In developing environmental governance projects, the Foundation seeks to understand who influences and who benefits from the current model, who has the willingness and ability to make changes, and what is needed for those changes to occur. Simply put, status quo environmental governance is a good deal for enterprises and government and a bad deal for the public and the natural environment. Because the public and the natural environment have little power, change will be motivated by an acceptance by the powerful that a new approach can provide important benefits beyond awards and professional satisfaction. For systemic reform to occur, this model must out-compete the status quo. The following are some of the benefits that a data-driven, market-oriented model can provide:
– Measurable environmental progress,
– Replication that does not require a heavy burden of public support,
– Business improvement for enterprises,
– The possibility of reducing social unrest caused by pollution,
– Optimized public expenditures for regulatory enforcement,
– Collaborative relationships with enterprises.
These benefits are closely aligned with sustainable development itself.

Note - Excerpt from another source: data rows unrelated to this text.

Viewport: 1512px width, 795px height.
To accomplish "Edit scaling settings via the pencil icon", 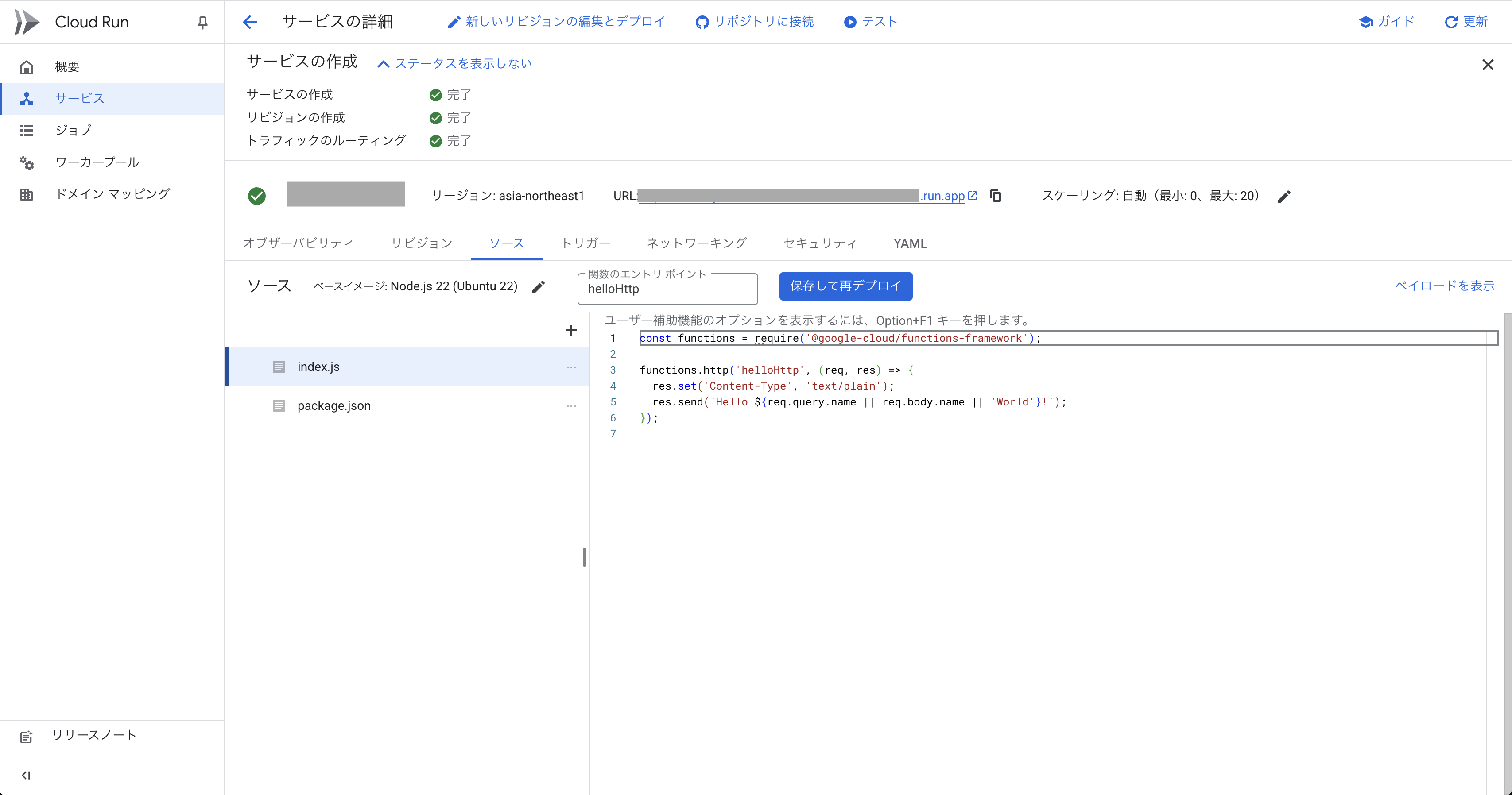I will pos(1284,197).
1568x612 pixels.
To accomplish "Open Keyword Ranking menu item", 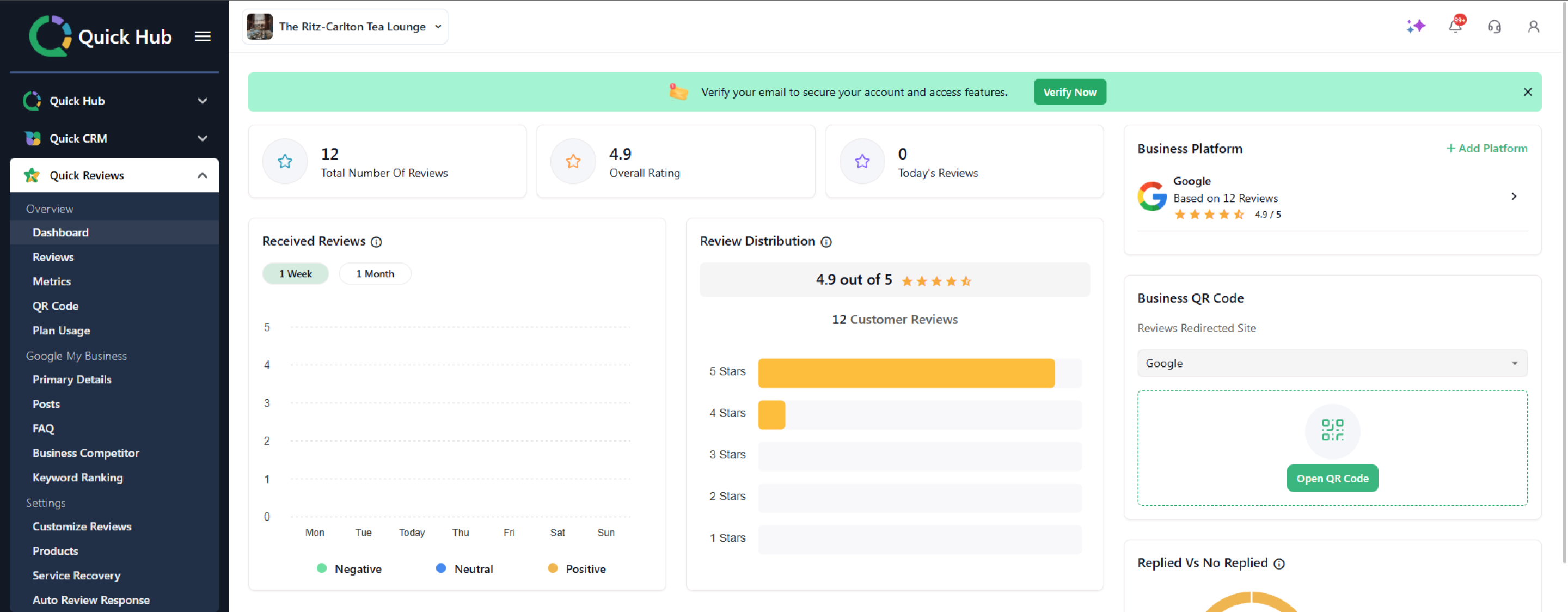I will pos(77,478).
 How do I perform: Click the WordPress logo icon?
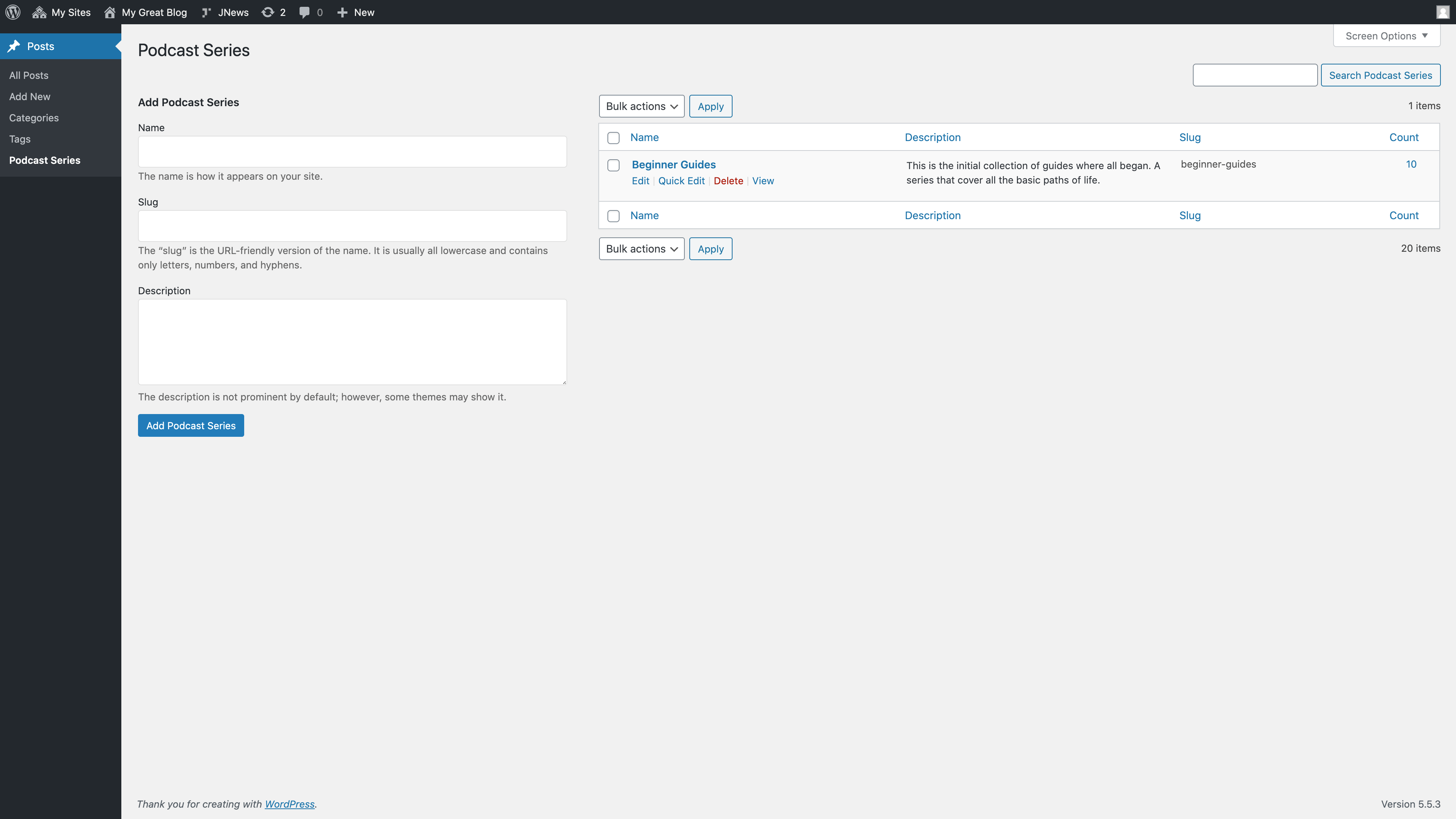[x=13, y=12]

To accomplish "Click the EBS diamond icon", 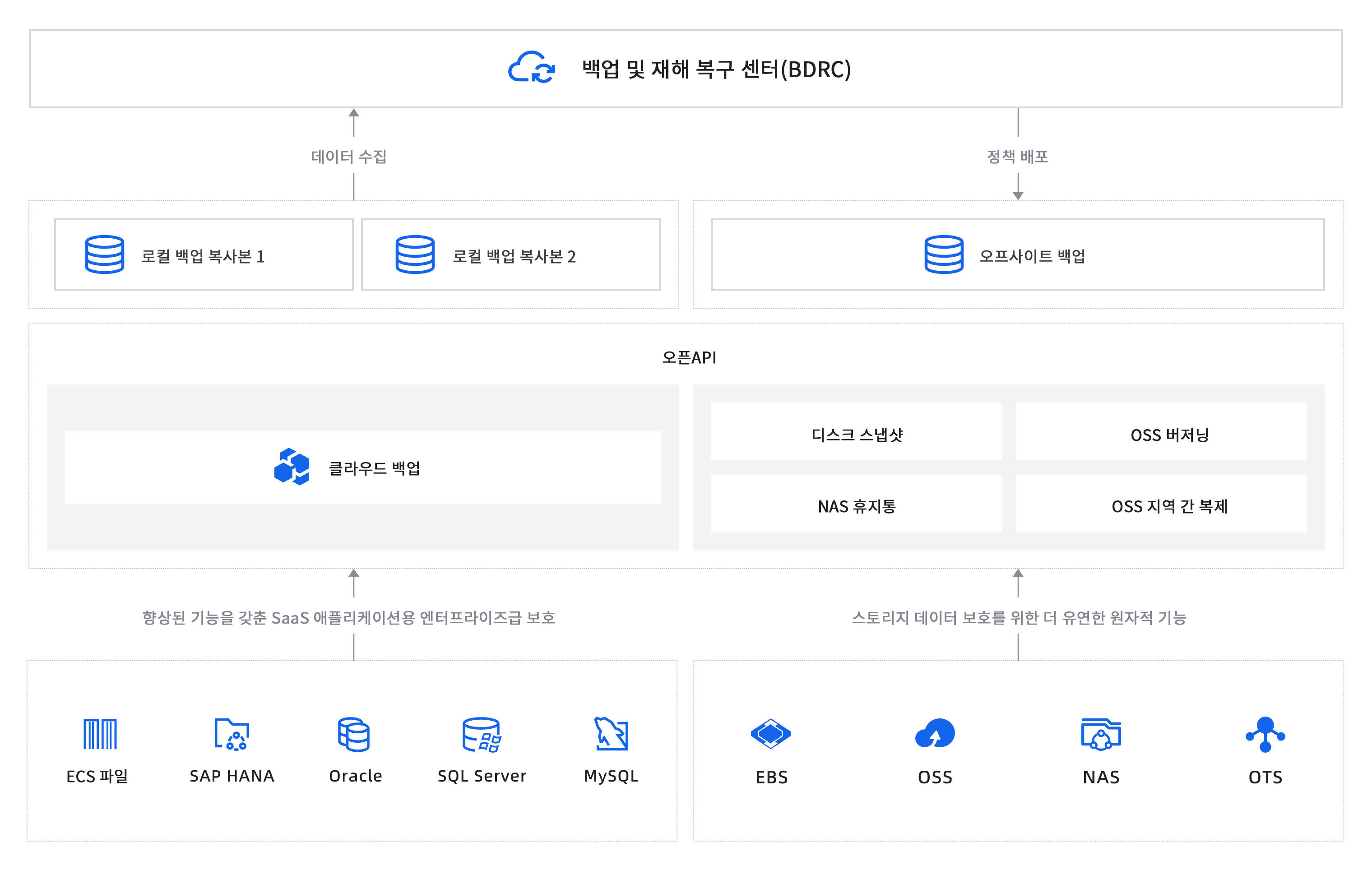I will [x=770, y=734].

The stakeholders whose relationships the Asia Foundation needs to map and understand include those at the intersection of economic growth and environmental progress. Business and government would welcome market-driven approaches to achieving the former without imperiling the latter. The Foundation uses a multi-stakeholder approach to realign political, economic, and social incentives to reduce reliance in pollution control and support pollution prevention.
To demonstrate the success of this new model for improved environmental governance, the Foundation has had to work with not just the willing but also the doubting. The Foundation also needs to work on not just the obvious issues, but also on those that lie hidden behind old attitudes or incomplete analysis. The Foundation’s core principles state a preference for interventions that are data driven and market driven and that have a clear path to replication and policy reform.
In China, those principles have been applied to develop two projects that are now under way. When looking at water issues in China, The Asia Foundation saw problems that were diffuse and poorly addressed. This presented an opportunity for creating a path to long-term reform of environmental governance through capacity building and transparent data. In particular, the Foundation saw rivers, and the industrial and agricultural enterprises polluting them, as good targets. The Foundation now has in place two pilot projects in China looking at very different approaches to the question of reducing heavy metal pollution in China’s rivers. One is taking a focused approach, looking at a single type of enterprise (electroplating) in a short reach of river in Nanhai, Guangdong Province, and incorporating suppliers and government agencies. The other is quite experimental: it looks at all enterprises and stakeholders in a specific reach of river in Hada township, Liaoning Province, seeking the critical project design elements that lead to measurable success.